Provided passage →
════════
To mark the 50th anniversary of the "Sip-In," as it was called (as a nod to the sit-ins of the civil rights movement) some of the same activists recreated the scene at Julius' Bar yesterday. Chief among them were Dick Leitsch and Randy Wicker, who recently recounted the history of that time in a fascinating NY Times profile. An excerpt:
The men, members of the early gay rights group the Mattachine Society, aimed to challenge bars that refused service to gay people, a common practice at the time, though one unsupported by any specific law. Such refusals fell under a vague regulation that banned taverns from serving patrons deemed “disorderly.”
“At the time, being homosexual was, in itself, seen as disorderly,” said Dick Leitsch, 81, reminiscing the other day in his apartment on the Upper West Side of Manhattan.

The activists knew Julius’ had to refuse them, because the night before, a man who had been served there had later been entrapped by an officer for “gay activity,” meaning the bar was in jeopardy of having its liquor license revoked. As they entered, the men spied a sign that read “Patrons Must Face the Bar While Drinking,” an instruction used to thwart cruising.
The next day’s New York Times featured an article about the event with the headline “3 Deviates Invite Exclusion by Bars.” Two weeks later, a far more sympathetic piece appeared in The Voice. The publicity prompted a response from the chairman of the State Liquor Authority, Donald S. Hostetter, who denied that his organization ever threatened the liquor licenses of bars that served gays. The decision to serve was up to individual bartenders, he said.
════════
[Stored records]
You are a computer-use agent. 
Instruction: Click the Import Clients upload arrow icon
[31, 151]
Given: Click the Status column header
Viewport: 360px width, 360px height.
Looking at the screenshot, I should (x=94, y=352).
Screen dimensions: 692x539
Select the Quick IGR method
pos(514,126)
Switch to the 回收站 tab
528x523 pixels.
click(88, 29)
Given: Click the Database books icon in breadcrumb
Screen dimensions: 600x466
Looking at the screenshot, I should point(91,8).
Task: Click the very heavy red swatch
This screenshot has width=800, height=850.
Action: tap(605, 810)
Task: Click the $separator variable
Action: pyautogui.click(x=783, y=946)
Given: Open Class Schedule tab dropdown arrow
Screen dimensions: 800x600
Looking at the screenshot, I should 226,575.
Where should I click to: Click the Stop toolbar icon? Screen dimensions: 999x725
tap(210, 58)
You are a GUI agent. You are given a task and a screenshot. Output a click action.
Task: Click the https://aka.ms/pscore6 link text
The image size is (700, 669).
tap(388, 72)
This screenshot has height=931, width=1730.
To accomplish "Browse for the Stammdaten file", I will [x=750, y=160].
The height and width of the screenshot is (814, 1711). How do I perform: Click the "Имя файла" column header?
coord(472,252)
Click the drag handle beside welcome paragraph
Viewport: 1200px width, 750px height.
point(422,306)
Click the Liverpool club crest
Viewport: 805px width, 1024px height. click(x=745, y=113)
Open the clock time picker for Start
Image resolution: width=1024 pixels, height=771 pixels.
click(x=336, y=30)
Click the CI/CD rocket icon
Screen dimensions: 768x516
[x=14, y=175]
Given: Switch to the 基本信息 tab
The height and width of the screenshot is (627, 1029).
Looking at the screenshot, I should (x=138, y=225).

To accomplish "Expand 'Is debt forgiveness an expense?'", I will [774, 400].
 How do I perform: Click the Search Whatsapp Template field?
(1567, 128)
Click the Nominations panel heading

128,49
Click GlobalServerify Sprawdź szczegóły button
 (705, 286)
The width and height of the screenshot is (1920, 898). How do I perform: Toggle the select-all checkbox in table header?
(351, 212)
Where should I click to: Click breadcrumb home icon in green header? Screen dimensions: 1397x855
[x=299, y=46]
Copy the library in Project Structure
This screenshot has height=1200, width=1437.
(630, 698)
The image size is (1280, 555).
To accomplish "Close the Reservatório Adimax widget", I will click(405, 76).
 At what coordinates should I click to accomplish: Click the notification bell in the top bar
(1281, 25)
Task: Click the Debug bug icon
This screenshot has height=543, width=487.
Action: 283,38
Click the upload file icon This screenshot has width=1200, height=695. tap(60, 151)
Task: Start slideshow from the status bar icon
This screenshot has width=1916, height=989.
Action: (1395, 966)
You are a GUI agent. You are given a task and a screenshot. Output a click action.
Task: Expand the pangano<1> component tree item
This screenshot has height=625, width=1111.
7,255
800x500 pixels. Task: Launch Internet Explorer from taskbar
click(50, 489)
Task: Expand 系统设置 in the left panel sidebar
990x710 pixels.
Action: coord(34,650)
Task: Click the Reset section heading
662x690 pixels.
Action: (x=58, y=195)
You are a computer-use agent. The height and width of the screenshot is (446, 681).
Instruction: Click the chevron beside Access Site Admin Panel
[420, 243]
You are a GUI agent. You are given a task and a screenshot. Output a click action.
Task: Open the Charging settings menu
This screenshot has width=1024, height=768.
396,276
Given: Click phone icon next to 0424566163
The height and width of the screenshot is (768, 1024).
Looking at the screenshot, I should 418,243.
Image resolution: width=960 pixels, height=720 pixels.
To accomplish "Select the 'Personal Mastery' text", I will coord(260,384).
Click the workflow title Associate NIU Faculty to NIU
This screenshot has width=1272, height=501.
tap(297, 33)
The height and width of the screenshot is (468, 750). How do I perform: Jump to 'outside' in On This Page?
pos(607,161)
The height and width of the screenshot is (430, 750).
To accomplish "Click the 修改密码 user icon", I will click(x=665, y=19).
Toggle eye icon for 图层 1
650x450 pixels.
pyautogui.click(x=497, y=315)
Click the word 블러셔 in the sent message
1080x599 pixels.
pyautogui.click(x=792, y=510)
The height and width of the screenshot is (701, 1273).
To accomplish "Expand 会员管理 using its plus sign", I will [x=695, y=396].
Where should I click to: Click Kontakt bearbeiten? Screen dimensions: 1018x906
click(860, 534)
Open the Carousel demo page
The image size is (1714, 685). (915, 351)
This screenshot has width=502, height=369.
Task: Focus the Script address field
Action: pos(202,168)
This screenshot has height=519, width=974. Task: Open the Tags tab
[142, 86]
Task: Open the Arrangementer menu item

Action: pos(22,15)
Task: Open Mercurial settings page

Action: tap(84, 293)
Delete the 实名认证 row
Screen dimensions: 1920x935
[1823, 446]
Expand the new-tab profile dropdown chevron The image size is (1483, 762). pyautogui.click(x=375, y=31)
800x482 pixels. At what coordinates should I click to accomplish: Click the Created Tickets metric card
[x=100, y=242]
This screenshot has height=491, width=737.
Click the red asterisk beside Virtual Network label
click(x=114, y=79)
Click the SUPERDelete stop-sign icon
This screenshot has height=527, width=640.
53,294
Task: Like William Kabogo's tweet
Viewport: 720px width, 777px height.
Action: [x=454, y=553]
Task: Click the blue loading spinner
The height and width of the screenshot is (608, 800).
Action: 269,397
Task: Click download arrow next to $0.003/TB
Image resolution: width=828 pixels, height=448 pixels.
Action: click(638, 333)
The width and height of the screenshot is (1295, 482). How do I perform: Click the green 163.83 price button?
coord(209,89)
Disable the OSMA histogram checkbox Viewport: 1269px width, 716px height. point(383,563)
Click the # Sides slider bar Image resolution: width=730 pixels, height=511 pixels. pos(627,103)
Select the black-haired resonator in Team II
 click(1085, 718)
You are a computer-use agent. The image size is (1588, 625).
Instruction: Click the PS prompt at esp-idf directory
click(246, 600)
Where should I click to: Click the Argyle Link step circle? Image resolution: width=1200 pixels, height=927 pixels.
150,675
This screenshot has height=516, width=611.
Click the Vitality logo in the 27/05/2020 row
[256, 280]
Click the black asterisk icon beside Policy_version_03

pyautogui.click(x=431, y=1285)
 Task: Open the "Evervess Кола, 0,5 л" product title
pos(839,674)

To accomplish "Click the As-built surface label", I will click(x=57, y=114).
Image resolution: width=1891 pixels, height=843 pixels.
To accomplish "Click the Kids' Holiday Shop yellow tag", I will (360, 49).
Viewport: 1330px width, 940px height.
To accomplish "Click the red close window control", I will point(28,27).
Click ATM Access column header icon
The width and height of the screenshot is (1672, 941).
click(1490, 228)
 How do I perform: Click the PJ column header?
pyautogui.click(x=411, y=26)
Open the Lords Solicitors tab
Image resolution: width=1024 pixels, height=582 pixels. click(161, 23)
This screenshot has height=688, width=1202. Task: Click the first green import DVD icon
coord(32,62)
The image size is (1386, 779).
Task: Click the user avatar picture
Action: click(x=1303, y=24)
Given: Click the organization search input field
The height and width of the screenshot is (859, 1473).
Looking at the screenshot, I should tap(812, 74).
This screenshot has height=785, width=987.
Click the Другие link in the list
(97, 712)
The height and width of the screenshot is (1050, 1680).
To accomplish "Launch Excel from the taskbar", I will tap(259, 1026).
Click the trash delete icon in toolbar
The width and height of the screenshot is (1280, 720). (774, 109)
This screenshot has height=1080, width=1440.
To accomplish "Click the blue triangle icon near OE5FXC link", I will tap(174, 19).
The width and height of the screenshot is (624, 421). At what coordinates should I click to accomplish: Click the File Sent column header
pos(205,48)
════════
Activity →
Continue the passage about the Julius' Bar "Sip-In" from where it stops, keeping its plain reporting voice.

Output →
At that point, the Commission on Human Rights got involved. Its chairman, William H. Booth, told The Times in a later article: “We have jurisdiction over discrimination based on sex. Denial of bar service to a homosexual solely for that reason would come within those bounds.”
Coinciding with this week's remembrance, Julius' Bar, one of the oldest bars in Manhattan, was entered into the National Register of Historic Places, and the Greenwich Village Society for Historic Preservation is calling on the city Landmarks Preservation Commission to give the establishment landmark status. (The Stonewall Inn, located a block away, was granted Landmark status last year.)
"As important as the Sip-In was, it is easy for this kind of history to be lost," said Andrew Berman, Executive Director of the Greenwich Village Society for Historic Preservation. "And it has been through the efforts of dedicated advocates that the significance of this event has been remembered and given its due. One critical way in which we ensure that history is remembered is to honor and preserve the sites connected to events like these. That is why Julius’ needs and deserves New York City landmark status. Without such designation, even with National Register listing, this building could be altered or destroyed in the future."
State Senator Brad Hoylman pointed out, "It's been said that those who dont' remember the past are doomed to repeat it. While we've come far in securing LGBT rights over the last 50 years, don't think for a second that these rights couldn't be taken from us. Look at what is happening in North Carolina and Mississippi. And let's not forget that transgender New Yorkers don't have full rights, that we still allow therapists to try to convert gay kids, and that non-biological parents in same sex relationships have fewer rights to their kids."
He added, "It's important that we preserve our LGBT history. We don’t want this historic building to become a Starbucks!"